I believe a short will always go to ground, but unless the racks are grounded, the short might go through me before it is goes to ground ??

My intial request was ignored, but recently a small AC unit leaked water onto the racks while I was pulling cables.

The TIA/EIA-942 Telecommunications Infrastructure Standard for Data Centers have guidelines/requirements, but that is primarily with ESD and uptime, not safety.

As I must persuade management, specific safety examples would be helpful.

Thanks
If you search through existing threads, or look at some of the Mike Holt video clips on grounding and bonding, you will see that what is important for electrical safety is a path which can allow enough current to flow to trip the breaker or fuse if there is a fault.
The EGC will do that just fine. And a short will NOT go to ground. It may go back to the source of the current (service neutral or transformer secondary) via the EGC, the earth, or more often both. But the earth path is going to be higher resistance than the EGC and so will carry relatively little of the fault current.
Worst case, if the fault is a dead short from line to grounded metal, the voltage there to "real" ground will be half of the line voltage until the breaker trips.

As for the AC dripping, that is the reason that the code requires a drip pan or other device between the A/C or other plumbing and building electrical equipment. The NEC does not require that over your server racks, but it would be a good idea anyway. :)

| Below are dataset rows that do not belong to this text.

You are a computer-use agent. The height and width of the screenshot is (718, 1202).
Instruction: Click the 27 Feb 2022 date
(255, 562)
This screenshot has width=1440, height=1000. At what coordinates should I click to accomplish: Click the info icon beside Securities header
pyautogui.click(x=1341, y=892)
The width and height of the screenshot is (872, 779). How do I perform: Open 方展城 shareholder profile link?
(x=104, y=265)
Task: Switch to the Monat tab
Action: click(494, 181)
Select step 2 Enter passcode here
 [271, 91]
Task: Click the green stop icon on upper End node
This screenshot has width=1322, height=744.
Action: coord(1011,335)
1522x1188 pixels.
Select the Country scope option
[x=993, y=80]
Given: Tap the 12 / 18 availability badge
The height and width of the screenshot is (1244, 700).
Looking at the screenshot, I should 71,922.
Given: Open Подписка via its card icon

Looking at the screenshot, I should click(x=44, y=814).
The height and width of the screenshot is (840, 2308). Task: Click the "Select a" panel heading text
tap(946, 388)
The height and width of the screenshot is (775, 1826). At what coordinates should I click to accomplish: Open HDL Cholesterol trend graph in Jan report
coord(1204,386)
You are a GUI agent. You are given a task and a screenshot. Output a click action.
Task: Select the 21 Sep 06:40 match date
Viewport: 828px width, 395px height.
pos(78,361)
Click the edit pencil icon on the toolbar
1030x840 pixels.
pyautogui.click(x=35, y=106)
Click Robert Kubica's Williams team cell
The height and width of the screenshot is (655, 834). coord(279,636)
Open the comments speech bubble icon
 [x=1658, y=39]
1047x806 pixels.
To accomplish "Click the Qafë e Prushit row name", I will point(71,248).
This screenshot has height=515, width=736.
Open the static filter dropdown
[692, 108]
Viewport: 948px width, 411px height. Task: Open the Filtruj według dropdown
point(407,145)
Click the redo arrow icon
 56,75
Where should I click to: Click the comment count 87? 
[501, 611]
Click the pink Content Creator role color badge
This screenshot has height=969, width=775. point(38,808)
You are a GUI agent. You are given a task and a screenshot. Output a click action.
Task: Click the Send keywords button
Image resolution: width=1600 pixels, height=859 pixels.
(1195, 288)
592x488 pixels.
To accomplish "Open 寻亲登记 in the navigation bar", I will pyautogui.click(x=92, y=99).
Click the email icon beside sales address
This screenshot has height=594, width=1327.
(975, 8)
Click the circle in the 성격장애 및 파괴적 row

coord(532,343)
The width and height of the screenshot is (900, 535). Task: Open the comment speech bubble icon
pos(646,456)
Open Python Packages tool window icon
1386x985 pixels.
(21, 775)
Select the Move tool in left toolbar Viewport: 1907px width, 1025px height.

Getting back to your original question: If the servers have cords with a grounding conductor and that grounding conductor is connected internally to the server case, then that will in turn provide a ground/EGC path for the rack. Similarly if the receptacles are mounted to the rack in a way that provides good electrical contact, then they will provide the ground/EGC path for the rack. But it does not hurt to provide a separate grounding conductor/EGC to each rack. That would be company policy rather than NEC, but would have some benefits. Among other things, it would not be dependent on incidental metal to metal contact which might be hindered by paint or aluminum oxide. I have also seen data centers which use plastic washers on the rack mount screws to keep from damaging the paint!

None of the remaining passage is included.